Elle était attendue depuis des décennies. Il y a de quoi célébrer l’évènement … Voilà l’histoire : en 1917, Albert Einstein, grâce à sa théorie de la relativité, prévoyait l’existence d’un nouveau moyen de communication entre les astres appelé ondes gravitationnelles. Mais il prévoyait aussi que ces ondes seraient trop faibles pour être jamais détectées. C’était compter sans l’astucieux génie des humains quand ils s’y mettent : maintenant c’est fait. Et un large boulevard de connaissances s’ouvre devant nous.

La recette pour faire des ondes gravitationelles est simple. Chacun peut en faire simplement en faisant des moulinets rapides avec un bâton ! Plus exactement : tout corps massif en mouvement accéléré produit des ondes gravitationnelles qui se propagent dans l’espace comme la lumière et à la vitesse de la lumière.
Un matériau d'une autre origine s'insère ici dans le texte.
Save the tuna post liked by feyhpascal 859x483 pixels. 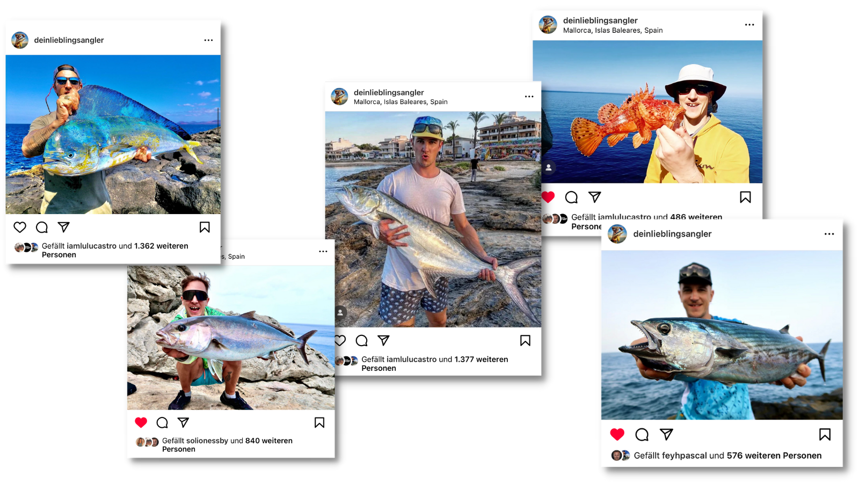tap(825, 434)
Rapides donc, mais avec une intensité extrêmement faible. Par exemple, la quantité d’ondes gravitationelles produites par la rotation de notre planète suffirait tout juste à tenir allumée une ampoule de votre maison. On voit la difficulté de percevoir, grâce à ces ondes, la présence de corps situés à des distances astronomiques … Aussi les évènements susceptibles d’être détectés par ce moyen tiennent-ils du gigantisme : des explosions stellaires, des astres en collision ou en rotation binaire, des couples de trous noirs en interaction. Et, bien sûr, le mystérieux Big Bang lui-même.
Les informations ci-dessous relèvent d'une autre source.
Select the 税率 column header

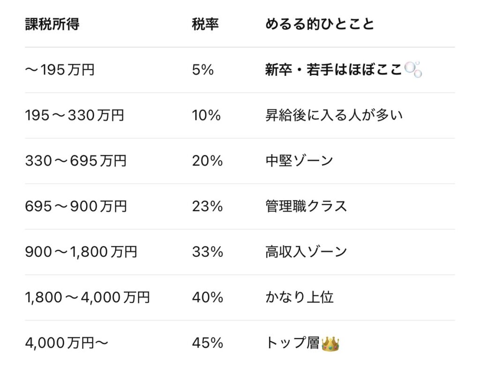(205, 24)

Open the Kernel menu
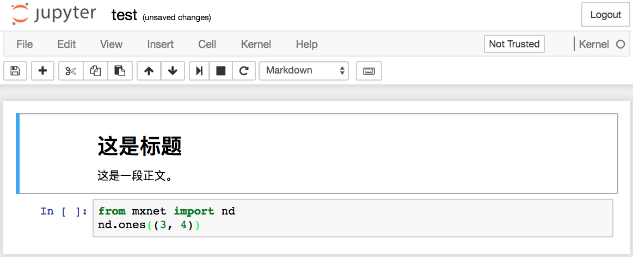(x=256, y=44)
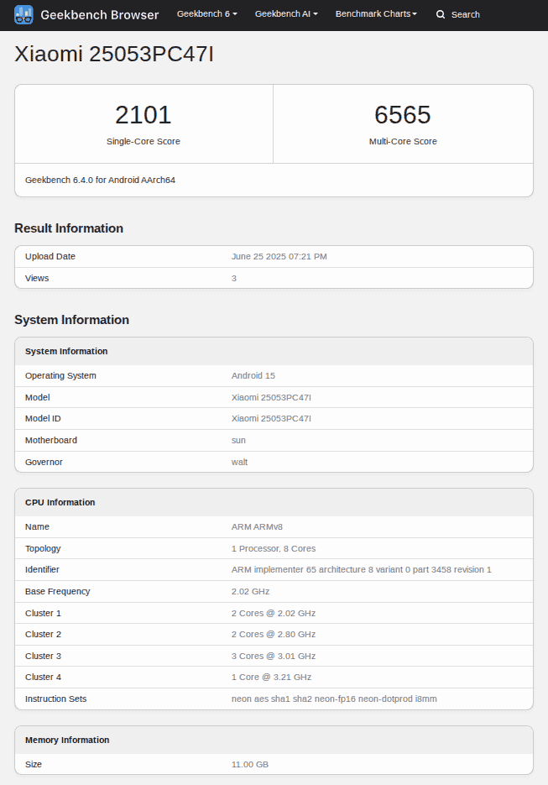The width and height of the screenshot is (548, 785).
Task: Click the Instruction Sets value text
Action: pos(334,699)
Que pouvons-nous espérer apprendre avec ce nouveau canal de communication ? On peut comparer la situation avec celle de notre corps humain. Nous percevons le monde avec nos sens : la vue qui utilise la lumière, l’ouïe qui se sert des ondes sonores, l’odorat qui détecte les molécules dans l’air. Chacun de nos sens nous apporte des renseignements différents sur le monde qui nous entoure. C’est en intégrant toutes ces informations dans notre cerveau que nous percevons au mieux la réalité. Et plus il y en a, mieux c’est !

Une troisième fenêtre

Les astronomes utilisent traditionnellement la lumière émise par les astres sous forme de photons d’énergies variées, détectés par les télescopes et les spectroscopes. Pratiquement toutes nos connaissances astronomiques nous parviennent via ce canal d’information.
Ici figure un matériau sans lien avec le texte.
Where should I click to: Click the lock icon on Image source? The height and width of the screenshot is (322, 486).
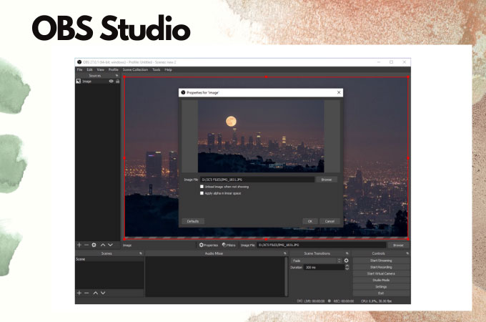point(118,82)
Il y a une cinquantaine d’années, une nouvelle astronomie a débuté, basée sur la détection des neutrinos, des particules élémentaires bien discrètes, émises en abondance par les étoiles et particulièrement difficiles à détecter. Les télescopes à neutrinos sont de gigantesques réservoirs contenant des liquides sensibles à ces particules. Ils sont profondément enfouis sous terre pour éviter les signaux parasites.

Les télescopes à ondes gravitationnelles sont des structures qui s’étendent sur plusieurs kilomètres, d’abord en plein air, puis, plus tard, lancées dans l’espace.

L’astronomie gravitationnelle dont nous célébrons la naissance aujourd’hui est une troisième fenêtre ouverte sur notre fascinant univers.

Qu’apprendrons-nous par ce canal ? Certainement des choses excitantes ! Affaire à suivre de près ces prochaines années.